University of Michigan researchers have developed a novel method and subsequent algorithm that uses a traditional sequencing machine to analyze gene expression at microscopic resolution.
First described in the journal Cell in 2021, Seq-Scope was a method developed to revolutionize how biologists study gene expression. Since the original publication, the team further improved Seq-Scope to enhance its versatility and developed an algorithm, called FICTURE, to allow for high-resolution spatial data analysis which was recently published in Nature Methods.
“Basically, we are hacking DNA sequencing machines and letting them do all of the hard work,” said Kang, a professor of biostatistics at the University of Michigan.
In their work, the team demonstrated that Seq-Scope could be repurposed to profile spatially resolved transcriptomes. With further improvements, the team reduced the cost of high-resolution spatial transcriptome profiling from over $10,000 to just $500.

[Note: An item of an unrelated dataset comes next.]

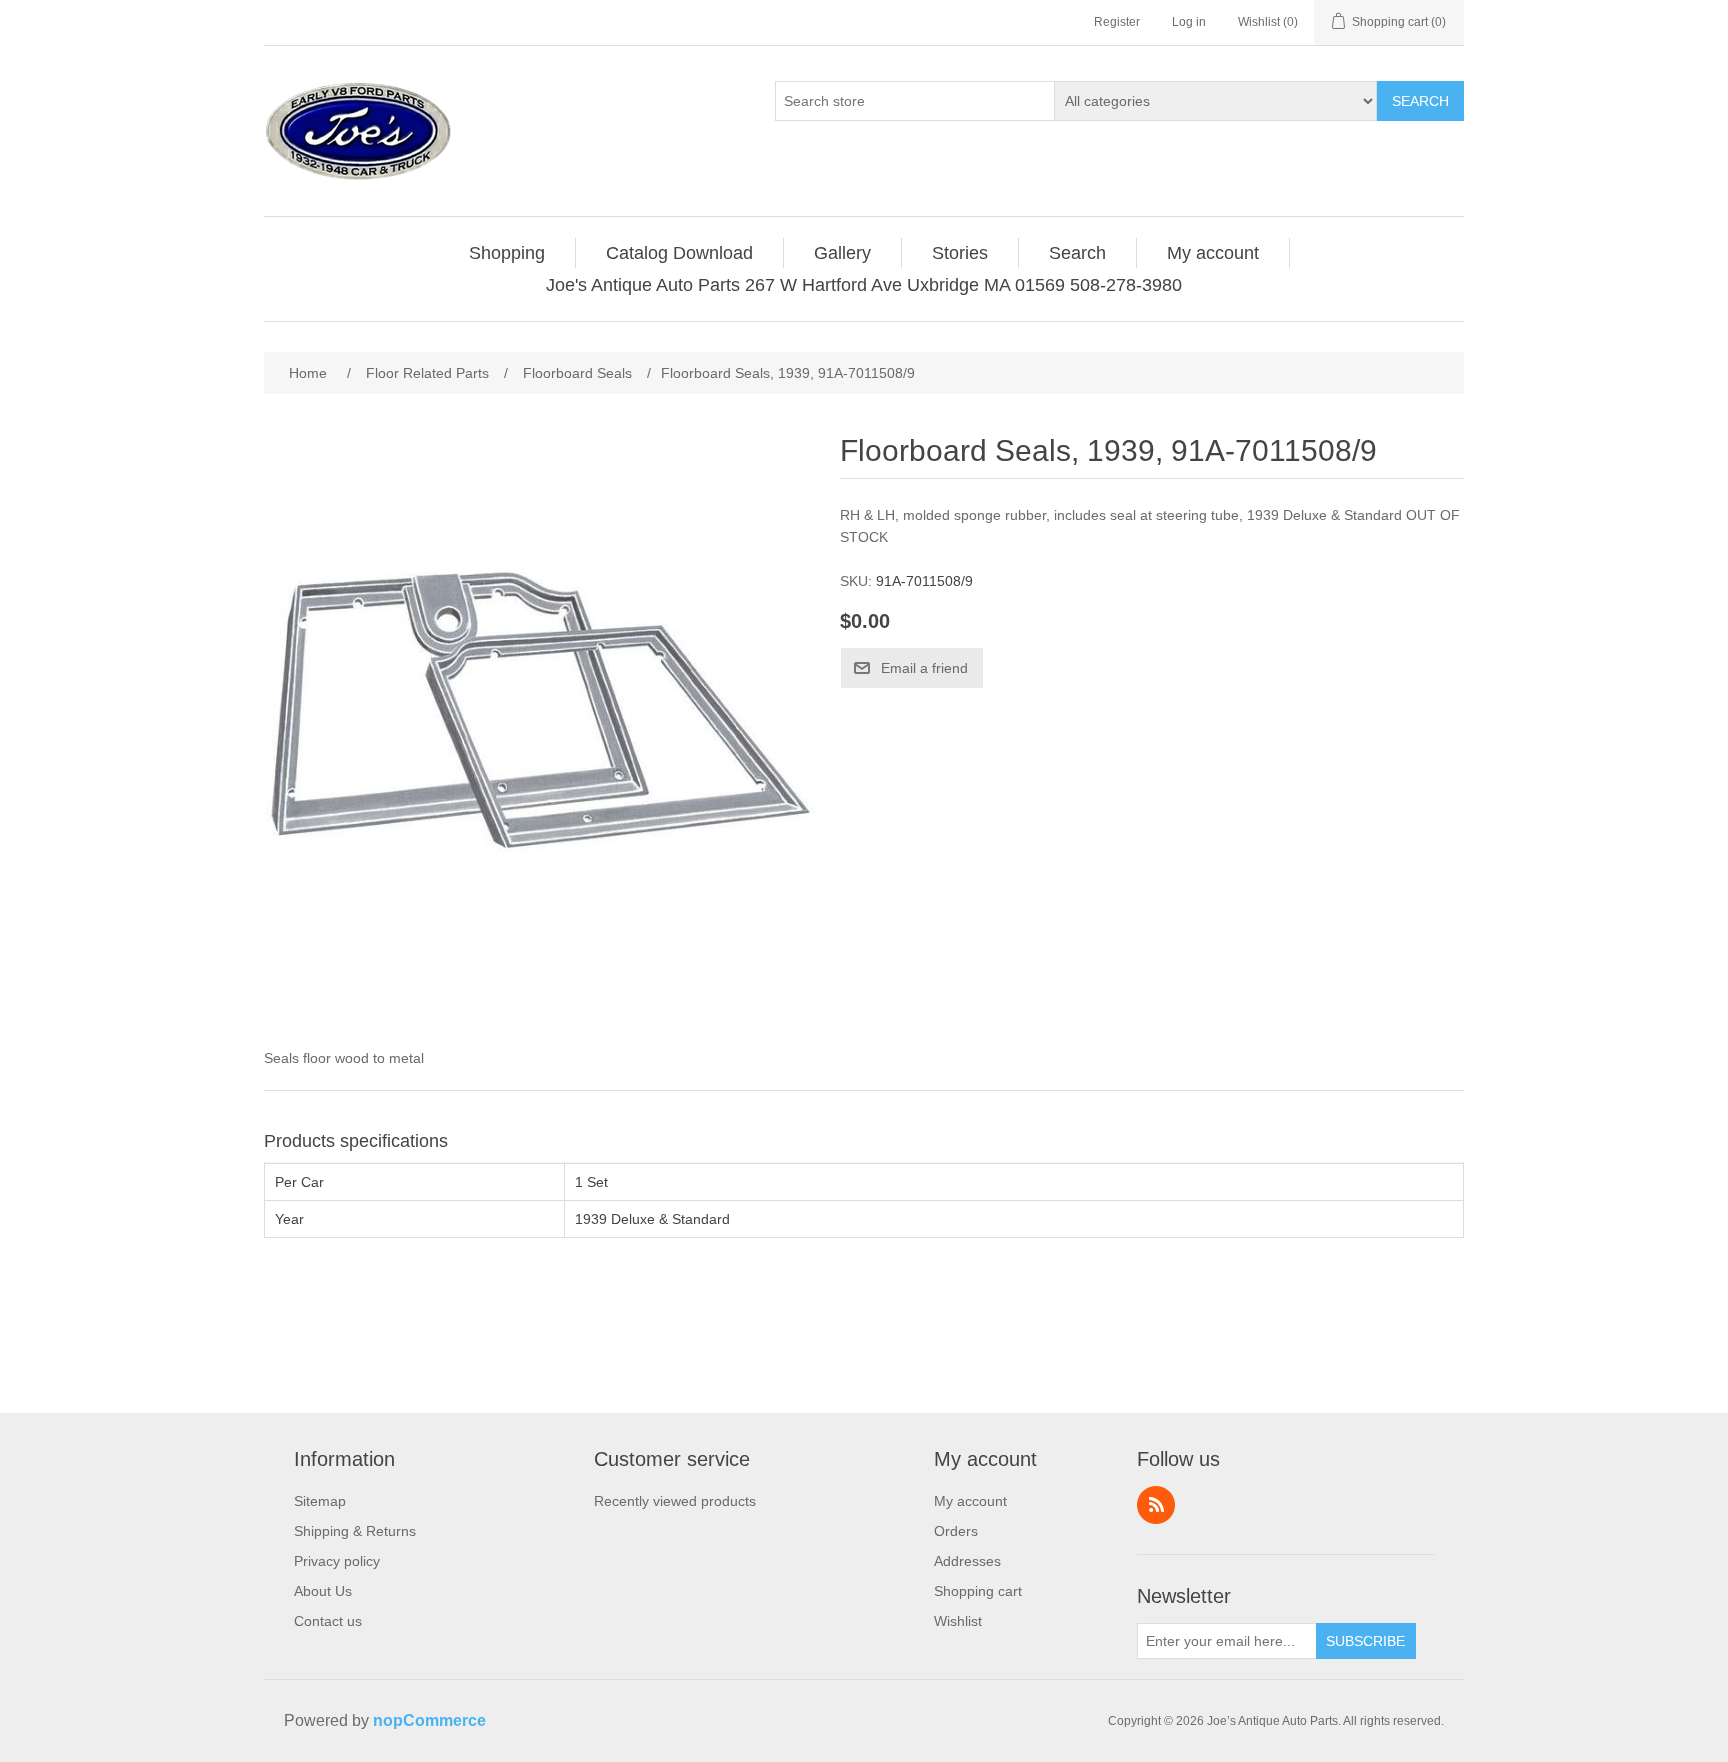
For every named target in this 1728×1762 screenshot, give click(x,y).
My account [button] (1213, 253)
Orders (956, 1531)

Additionally, using the new FICTURE method developed by the team, investigators can analyze large amounts of data and reach accurate inferences at the micrometer level. By reaching this resolution, researchers can identify where cell transcripts are located without bias.
Using traditional analysis, “even if you have cell segmentation, if you don’t know exactly which cells are being transcribed and stained, the analysis can be misleading or unclear,” said Hyun Min Kang. “Using FICTURE, for example, you can see that skeletal muscle tissue from a developing mouse embryo is differentiating into long striated muscle cells from myoblasts.”
The next steps for the researchers include developing a way to make the method even more accessible. “I think it’s important for computational and experimental investigators to work together to generate new types of data and methods. This is a good example of that type of collaboration,” Kang concluded.